Richard Bruce Nugent, Bio in "Caroling Dusk" (1927)
I was born in Washington, D. C., on the second of July, 1906, and have never ceased to marvel at the fact. After attending public school with very good marks (I was thrashed if I did not lead my class), I attended Dunbar High School of the same city. When I was thirteen my father died, my greatest impression being the crowded church and the vault. Mother left Washington for New York where my brother and I joined her in a few months. New York was an adventure and still is. A glorious something torn from a novel.
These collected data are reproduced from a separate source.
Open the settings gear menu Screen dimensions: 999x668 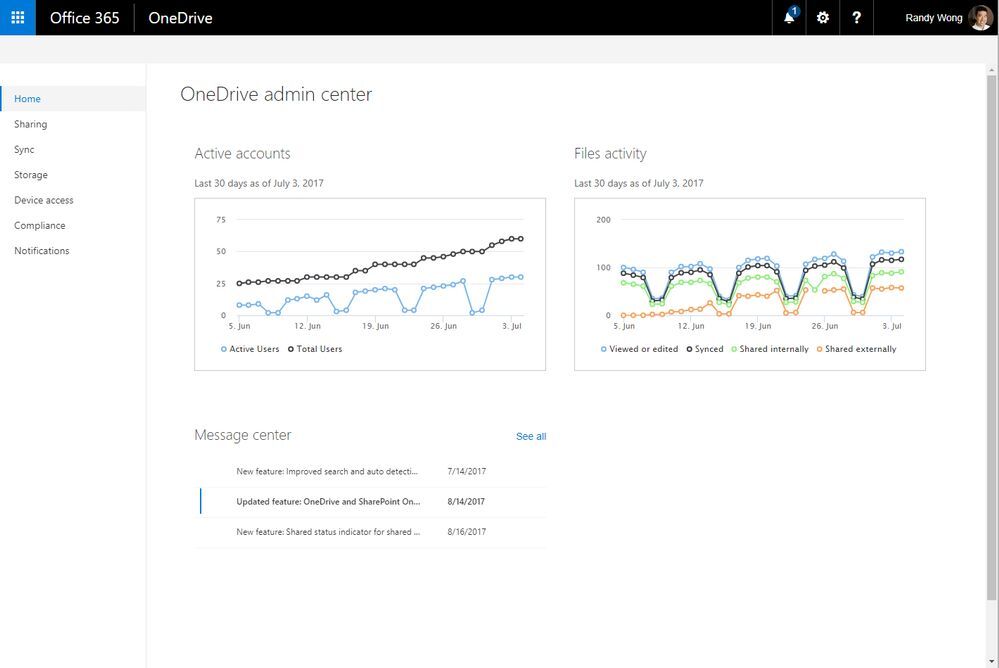click(822, 17)

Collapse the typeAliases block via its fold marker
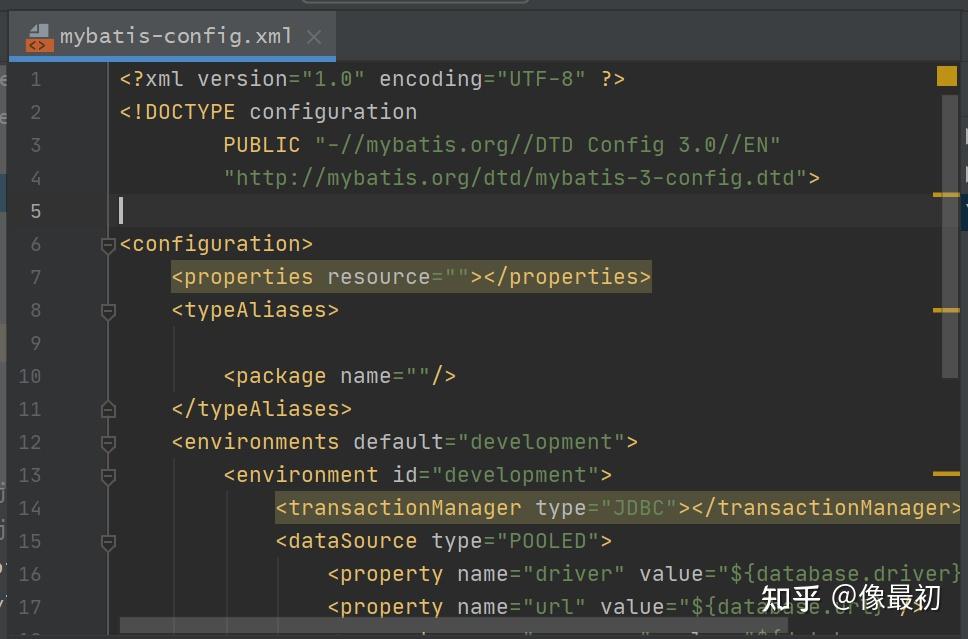(107, 310)
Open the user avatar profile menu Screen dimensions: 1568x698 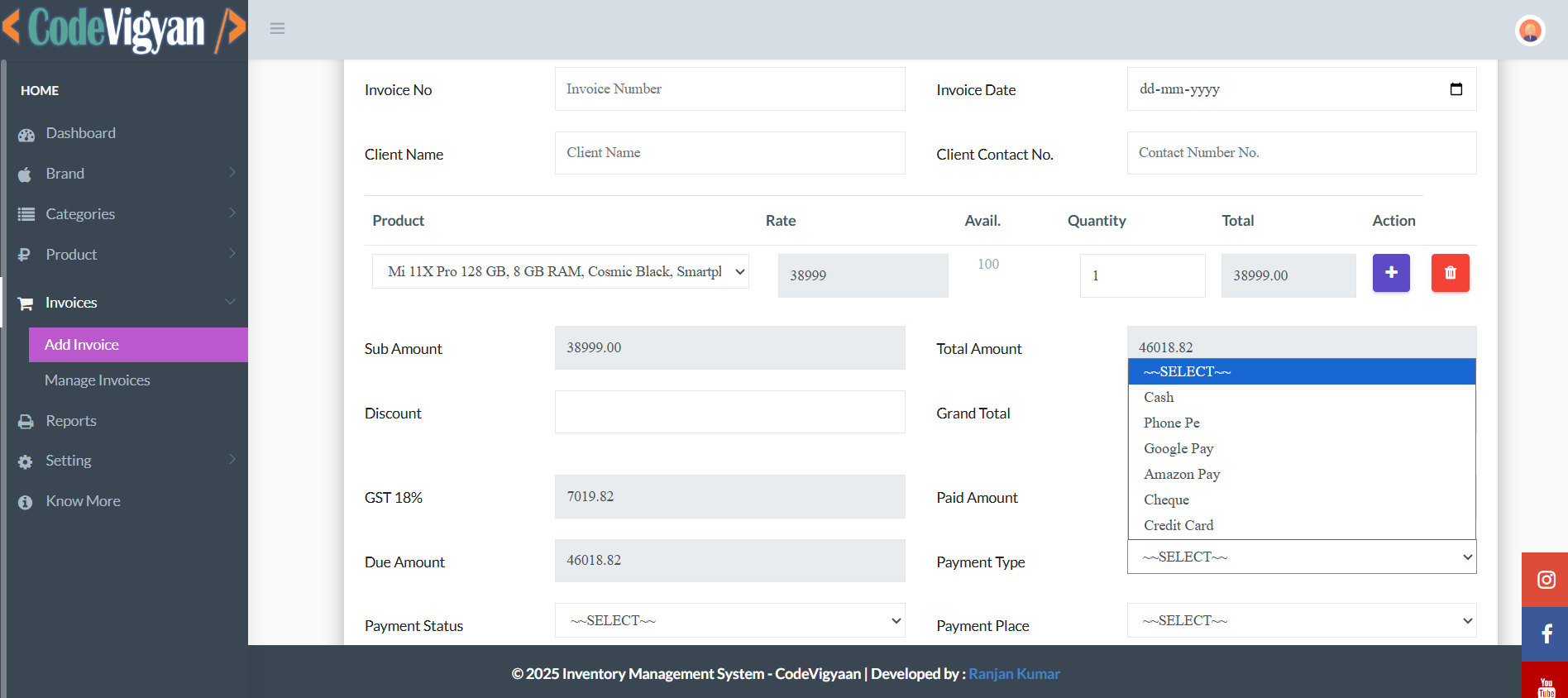click(x=1530, y=31)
Even the first hard winter with mother ill and my feet on the ground was just a part of it. My gathering bits of fur to paste on newspaper to cut out for inner soles for my shoes, the walking to work to save carfare, and getting lunch as best I could, all seemed romantic and highly colored. Weren't there theatres and lights, Broadway, Fifth Avenue ... and lights?
Noise and bustle and high silk hats and flowers in pots in the Bowery. Hobble cars creeping like caterpillars up Broadway. Taxis and people and forty-second street. Traffic towers and tall buildings. Wasn't this New York? A year later I discovered Harlem. I was at that time an art apprentice at seven fifty a week. But that was too little money. So I became in turn errand boy for ten dollars, bell hop in an all-womens' hotel for eleven fifty-five, eighteen with tips, secretary and confidence man for a modiste for twenty-five, ornamental iron-worker and designer for twenty-eight, and elevator operator for thirty. Then I had the mumps and despite the glamor of New York, I wanted to go, just go somewhere. So I went to Panama working my way. Then New York again and a costume design class. A visit home to D. C. where I met Langston Hughes. Opportunity accepted my first poem. Washington for eleven months then New York again. I arrived penniless and have remained so. Dilatory jobs, trips to New England, Florida, California and Canada, but always New York again. The few drawings and sketches made on these trips were either destroyed, lost, or given away en route. I began to write seriously and to paint just as seriously; I entered contests but never won. I am still penniless and happy and planning to go to Paris and Vienna by hook or crook.